(Some records)
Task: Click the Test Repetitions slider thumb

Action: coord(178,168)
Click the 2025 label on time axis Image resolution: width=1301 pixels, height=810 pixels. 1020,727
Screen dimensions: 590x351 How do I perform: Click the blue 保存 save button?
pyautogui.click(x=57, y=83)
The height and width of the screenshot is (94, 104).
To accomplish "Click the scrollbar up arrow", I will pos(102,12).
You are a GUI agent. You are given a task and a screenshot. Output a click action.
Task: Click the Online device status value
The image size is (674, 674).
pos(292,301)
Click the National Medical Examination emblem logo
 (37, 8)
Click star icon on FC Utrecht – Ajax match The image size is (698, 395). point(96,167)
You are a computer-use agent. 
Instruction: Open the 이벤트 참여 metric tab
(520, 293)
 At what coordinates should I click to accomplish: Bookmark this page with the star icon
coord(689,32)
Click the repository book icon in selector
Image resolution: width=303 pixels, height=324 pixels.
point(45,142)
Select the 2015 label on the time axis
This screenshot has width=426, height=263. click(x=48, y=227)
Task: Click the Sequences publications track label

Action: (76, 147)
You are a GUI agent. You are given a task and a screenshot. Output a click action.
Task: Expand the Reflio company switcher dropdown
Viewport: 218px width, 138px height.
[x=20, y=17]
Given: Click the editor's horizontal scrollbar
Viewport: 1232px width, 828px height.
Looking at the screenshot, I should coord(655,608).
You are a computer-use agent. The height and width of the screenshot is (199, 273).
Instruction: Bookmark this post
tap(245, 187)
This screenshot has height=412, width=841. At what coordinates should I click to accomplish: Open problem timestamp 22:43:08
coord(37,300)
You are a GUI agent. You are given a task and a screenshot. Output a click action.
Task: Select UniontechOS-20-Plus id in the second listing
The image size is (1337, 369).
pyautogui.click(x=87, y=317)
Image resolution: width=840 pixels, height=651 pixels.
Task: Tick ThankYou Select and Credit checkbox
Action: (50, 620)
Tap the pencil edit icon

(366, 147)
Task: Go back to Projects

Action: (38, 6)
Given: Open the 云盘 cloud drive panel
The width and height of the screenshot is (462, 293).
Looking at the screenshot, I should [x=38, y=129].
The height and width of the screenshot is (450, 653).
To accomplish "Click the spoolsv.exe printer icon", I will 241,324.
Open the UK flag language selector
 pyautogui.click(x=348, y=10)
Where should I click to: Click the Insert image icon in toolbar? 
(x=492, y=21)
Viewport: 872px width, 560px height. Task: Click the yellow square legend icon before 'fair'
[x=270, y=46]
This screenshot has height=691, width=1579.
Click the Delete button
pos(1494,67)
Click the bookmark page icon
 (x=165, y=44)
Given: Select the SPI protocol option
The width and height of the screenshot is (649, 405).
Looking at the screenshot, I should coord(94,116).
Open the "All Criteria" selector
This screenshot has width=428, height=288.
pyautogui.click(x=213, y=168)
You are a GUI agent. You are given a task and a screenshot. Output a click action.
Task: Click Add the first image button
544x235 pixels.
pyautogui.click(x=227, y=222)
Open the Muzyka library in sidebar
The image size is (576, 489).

> [REQUIRED WORK]
Pick out every line of the material above that contains the string "accomplish", treating uppercase and lowercase letters as different.

> [EXERCISE ANSWER]
To accomplish "Click the scrollbar up arrow", I will pos(102,12).
 At what coordinates should I click to accomplish: Bookmark this page with the star icon
This screenshot has height=412, width=841. At what coordinates should I click to accomplish: Open problem timestamp 22:43:08
To accomplish "Click the spoolsv.exe printer icon", I will 241,324.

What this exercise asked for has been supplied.